After Changing the Way Medicine is Practiced, Henrietta Lacks' Family Finally Got Their Money
The descendants of Henrietta Lacks on Tuesday, August 8, 2023, said they reached an agreement with Thermo Fisher Scientific, a company that sold HeLa Cells, taken from Lacks' body, that was cloned and sold in aggregate for billions of dollars.
The settlement's details remain confidential, but Lacks’ grandchildren, who were part of the suit, seemed pleased with the agreement. The settlement was announced on what would have been Lacks’ 103rd birthday. She was born on August 2, 1920, and died on October 4, 1951. Lacks was initially buried in an unmarked grave.
“There couldn’t have been a more fitting day for her to have justice, for her family to have relief,” her grandson Alfred Lacks Carter Jr. said. “It was a long fight — over 70 years — and Henrietta Lacks gets her day.”
The settlement was reached after daylong negotiations in a federal court in Baltimore. The lawsuit stems from the Lacks family's allegations that the cells collected from Lacks' body following her death were taken and used for medical research without her permission. Astonishingly, her cells are still in use for research purposes today. The family claimed HeLa Cells were used by Thermo Fisher to enrich their profits. Last year, the company reported second-quarter earnings of $10.60 billion.
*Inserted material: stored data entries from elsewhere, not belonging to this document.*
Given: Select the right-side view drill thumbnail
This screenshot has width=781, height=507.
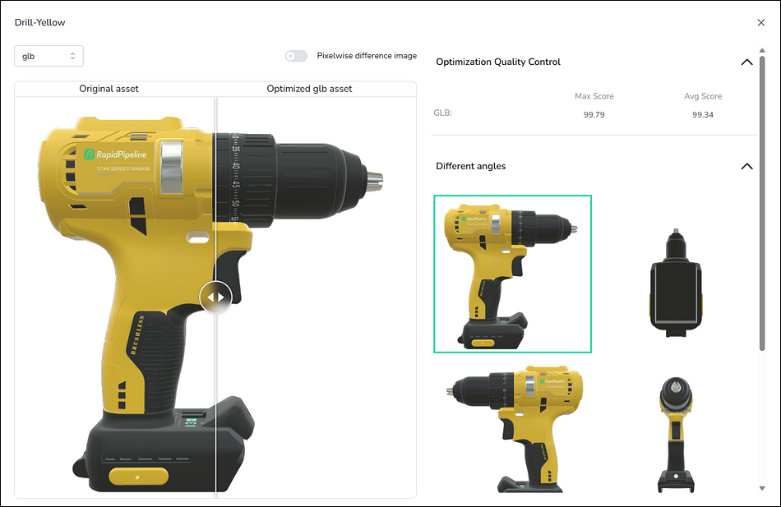Looking at the screenshot, I should [512, 428].
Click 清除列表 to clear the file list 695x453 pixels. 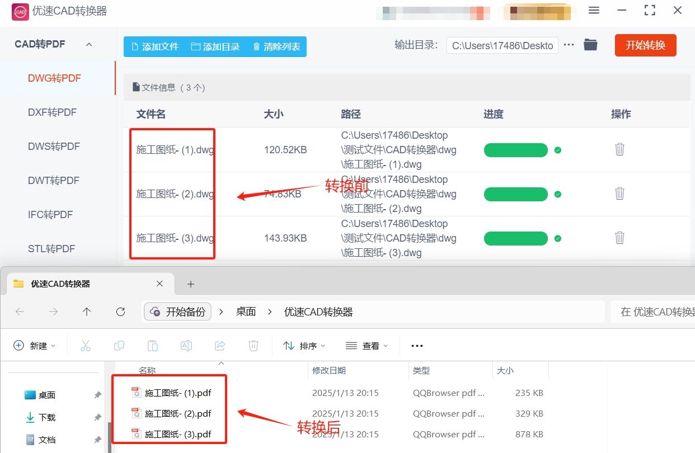[275, 47]
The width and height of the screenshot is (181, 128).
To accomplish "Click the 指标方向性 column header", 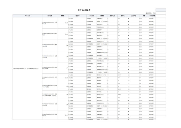I will point(152,16).
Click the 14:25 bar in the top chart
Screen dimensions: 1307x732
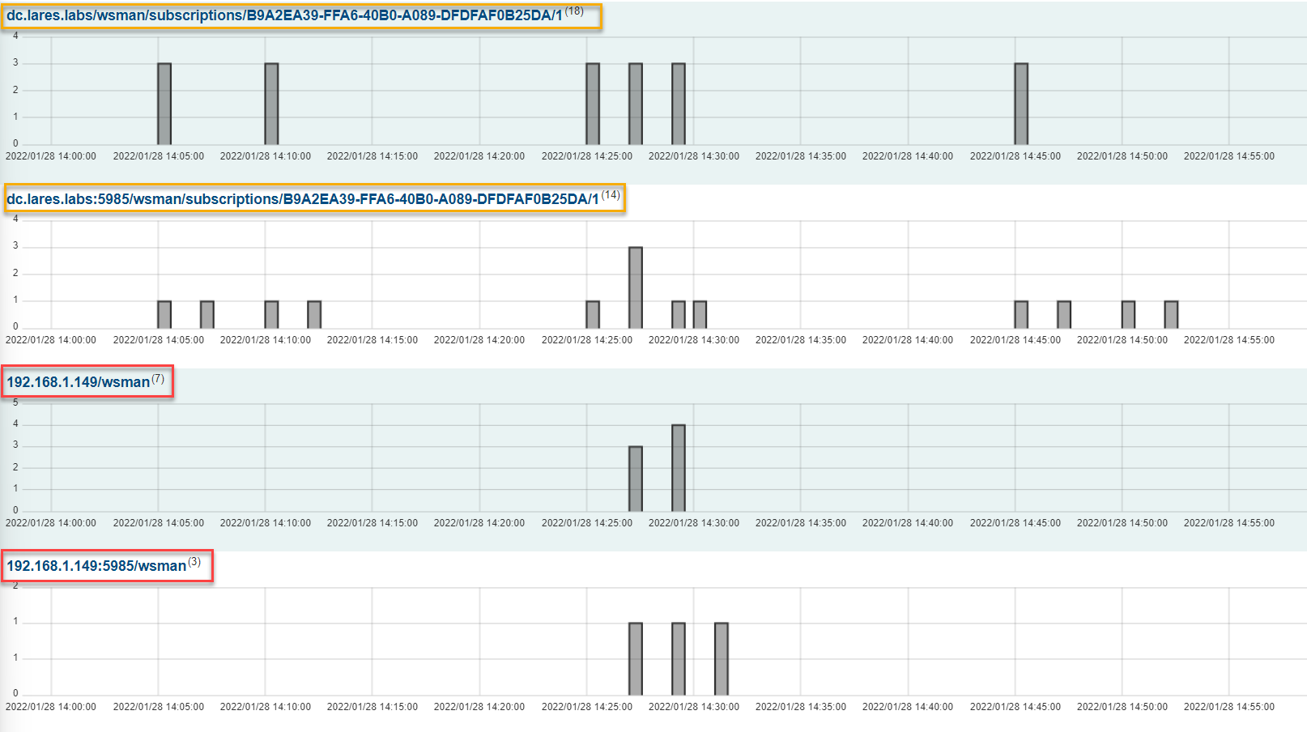[593, 104]
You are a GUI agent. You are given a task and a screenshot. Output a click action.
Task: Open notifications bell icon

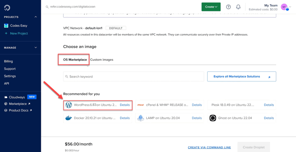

The Lacks family sued Thermo Fisher in 2021 for profiting from what they called a racist medical system. The cells taken from Lacks became the HeLa cell line, the first human cells to be successfully cloned. They represented a critical development in medical research.
HeLa cells went on to become a cornerstone of modern medicine, enabling countless scientific and medical innovations, including the development of the polio vaccine, genetic mapping, HIV AIDS medications, treatment of cancer, and COVID-19 vaccines. About 55 million tons of the cells have been used in over 75,000 scientific studies worldwide.
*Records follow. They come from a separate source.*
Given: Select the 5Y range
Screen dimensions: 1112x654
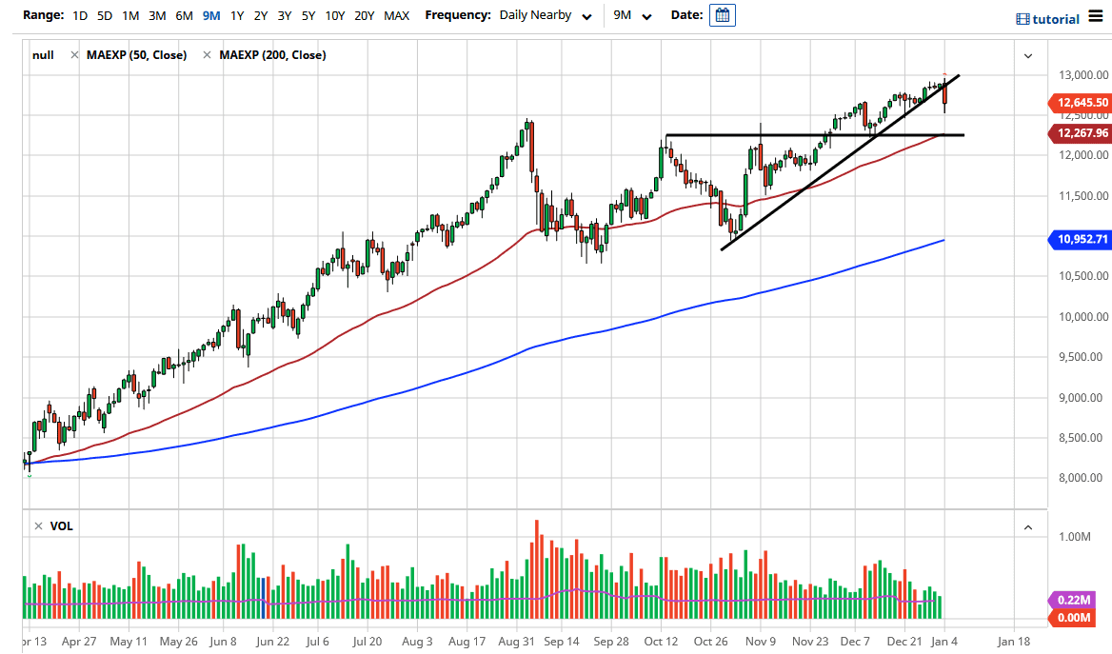Looking at the screenshot, I should click(x=307, y=15).
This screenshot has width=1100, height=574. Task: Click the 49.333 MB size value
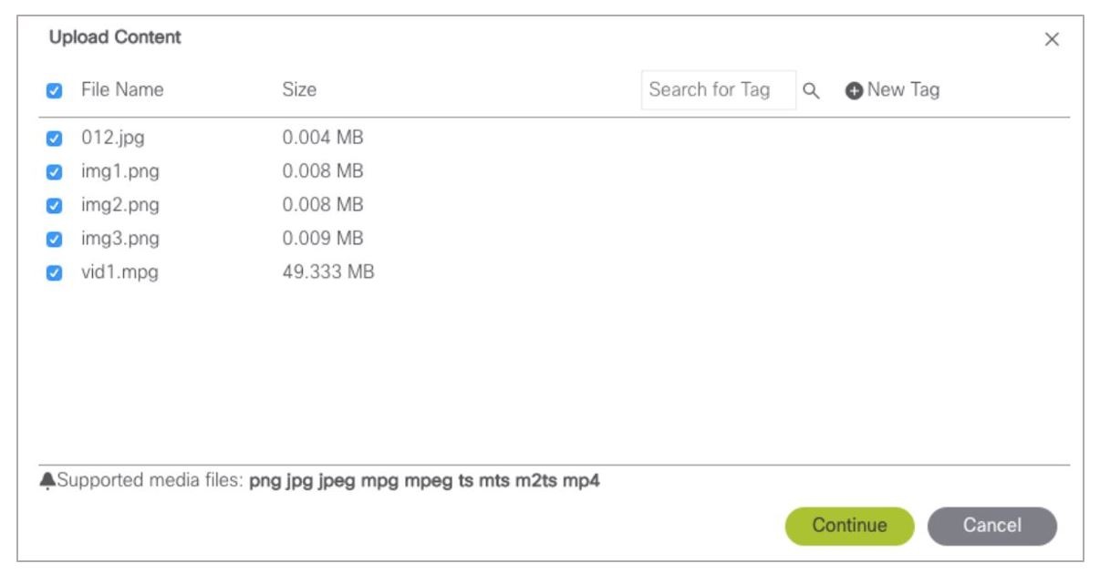(328, 272)
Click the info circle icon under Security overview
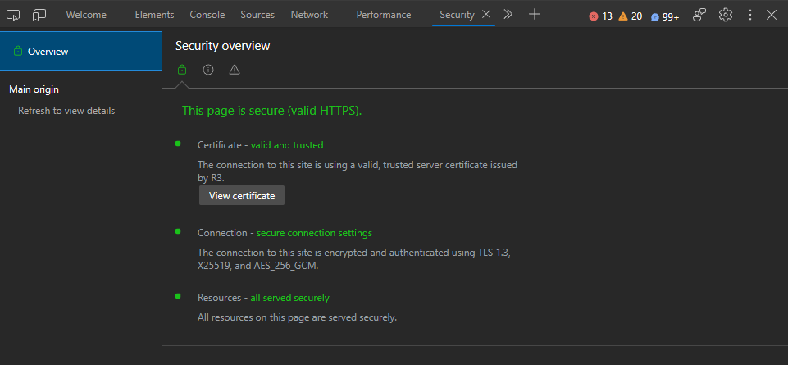788x365 pixels. [208, 70]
Lacks or her family never knew about HeLa cells, and they were never compensated. At the time the cells were first collected in 1951, no permission was required to take the cells.
“The exploitation of Henrietta Lacks represents the unfortunately common struggle experienced by Black people throughout history,” the complaint from her descendants read. “Too often, the history of medical experimentation in the United States has been the history of medical racism.”
Another incident of medical exploitation occurred in the Tuskegee Study which examined untreated syphilis among Black men between 1932 and 1972 by the United States Public Health Service and the Centers for Disease Control and Prevention. Nearly 400 Black men were relegated to control groups in the study and suffered from the ravages of syphilis although an effective treatment for the disease became available.
Civil rights attorney Ben Crump, who represented the Lacks family during the lawsuit, said Lacks was racked with pain until the end of her life as a repercussion of the procedures employed by John Hopkins Hospital in Baltimore, Maryland. He blasted Johns Hopkins for using Lacks – and other Black women – as 'lab rats,' and said the experience was something many Black Americans could relate to.
Though Johns Hopkins has never profited from HeLa cells, according to Crump Thermo Fisher knowingly sought the rights to products that use Lacks’ cells despite her never giving consent for the cells to be taken. Thermo Fisher attempted to have the lawsuit dismissed when it was filed, arguing the statute of limitations had expired, but the family countered that the company has been profiting from the cells all this time.
Lacks’ story gained attention in 2010 when Rebecca Skloot published “The Immortal Life of Henrietta Lacks.” In 2017, Oprah Winfrey starred in an HBO movie of the same name based on the book.